It was a vanilla end to a vanilla Chase.
Jimmie Johnson did what he had to do Sunday at Homestead-Miami Speedway. He didn’t dominate, he didn’t win the race, Johnson simply stayed out of trouble and finished fifth while chaos erupted around him on several occasions.
Juan Pablo Montoya and Tony Stewart tangled with Montoya’s hopes for a final shot at an oval track win in 2009 ending in the garage. He would later return many laps down but long enough to deal out a little payback to Stewart that earned him a black flag.
Both Marcos Ambrose and Dale Earnhardt Jr. made valiant efforts only to fall victim to punctured tires and mechanical woes.
Mark Martin, meanwhile, struggled to try and at least stay within earshot should Johnson stumble. Martin was never able to make it towards the front, though, and came home 12th.
The only drama for Johnson came after pit stops on lap 121 when he restarted 23rd. Even that wasn’t enough to stop him, and as he has done many times in his career Johnson came through unscathed and smelling like a four-time champion.
In the end Denny Hamlin took control, and as the race ended there were no mysterious debris cautions, no spins or blown Hendrick engines. Just Jimmie Johnson cruising into NASCAR’s record books as its first driver to win four consecutive championships.
There were other storylines. Denny Hamlin’s win was his fourth of the year giving him a career best season. Sunday was also Michael Waltrip’s last race as a full-time driver and with his 14th place finish Greg Biffle earned his first winless season since he debuted in the Sprint Cup Series in 2003.
The 2009 NASCAR Sprint Cup Series champion overshadowed all those stories, which kind of sums up this year’s edition of the Chase. Johnson won seven times this year, four of those in the final 10 races. In other words, other than a little hiccup at Texas, Johnson and his Hendrick Motorsports crew dominated the final 10-run stretch.
Even before Homestead Sunday, people were crying foul. The Chase is boring, a snooze fest, nothing really exciting to see.
Welcome to the world of professional sports.
Some playoff games are over by the end of the first half, some teams get swept in a series, and others have a score so lopsided the opponents have no chance. Other years, though, the game comes down to a field goal with one tick left on the clock, a last second basket at the buzzer, a series that isn’t over until the final out of the last inning of the seventh game.
What we witnessed this fall was a NASCAR team who decided the outcome in the first half, swept the series, and scored from three-point range every single time. And while those type of outcomes aren’t exactly the favorite of every fan, that’s the nature of professional sports.

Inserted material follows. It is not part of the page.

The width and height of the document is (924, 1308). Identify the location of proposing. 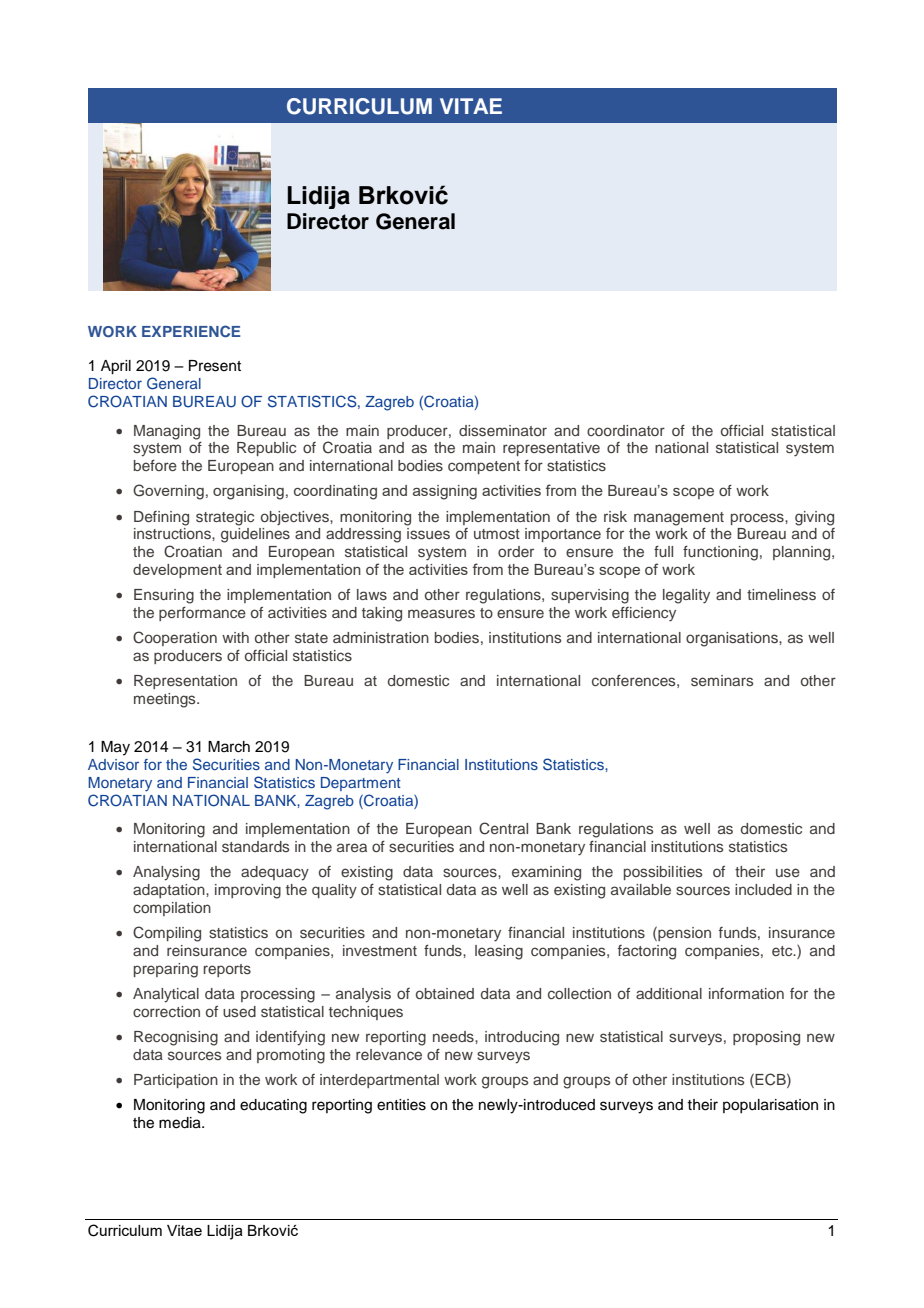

The NASCAR Nation can console themselves with the knowledge that we were witness to history Sunday night, salute a team that is on the very top of their game and know that in a little over 80 days from now, it will start all over again.












Comments
So that's it? Were we watching the same race? For the first time in recent memory we had serious racing for position all around the track, the JPM-Stewart duel for comic relief, and a four-peat by a very desrving champion. If that is not good enough for you, what is? Are you still holding out for a comeback for the 88 or a Martin championship? Don't hold your breath. There's a reason they finished where they did.
A real snooze fest...As long as Johnson keeps winning, the only fans will be Johnson fans...There won't be enough of them to keep NASCAR going...
Sure, minimize the fact that the Chase format and the COT have turned NASCAR into exactly what the "uninitated" always said it was -- 43 guys going in circles for 3 hours. Ditch the chase, ditch the COT and overly restrictive templates and lets do some RACING!
The only reason we saw racing in the 25th position was because Johnson was back there. ESPN has locked onto Jiminy since the chase started, and won't deviate even if there is no racing. We'll be whining about Fox coverage again in 2 months, then actually get racing for 6 weeks in the summer. Until the networks get back to thr racing, instead of the show, we gonna be stuck watching the points leader all race.
It wasn't that he wasn't trying to win any body who was on his race day scanner could tell you he was trying the whole race his car just wouldn't pass as he tried to pass people.
I agree the race was very boring but You can't say he didn't try to win the race.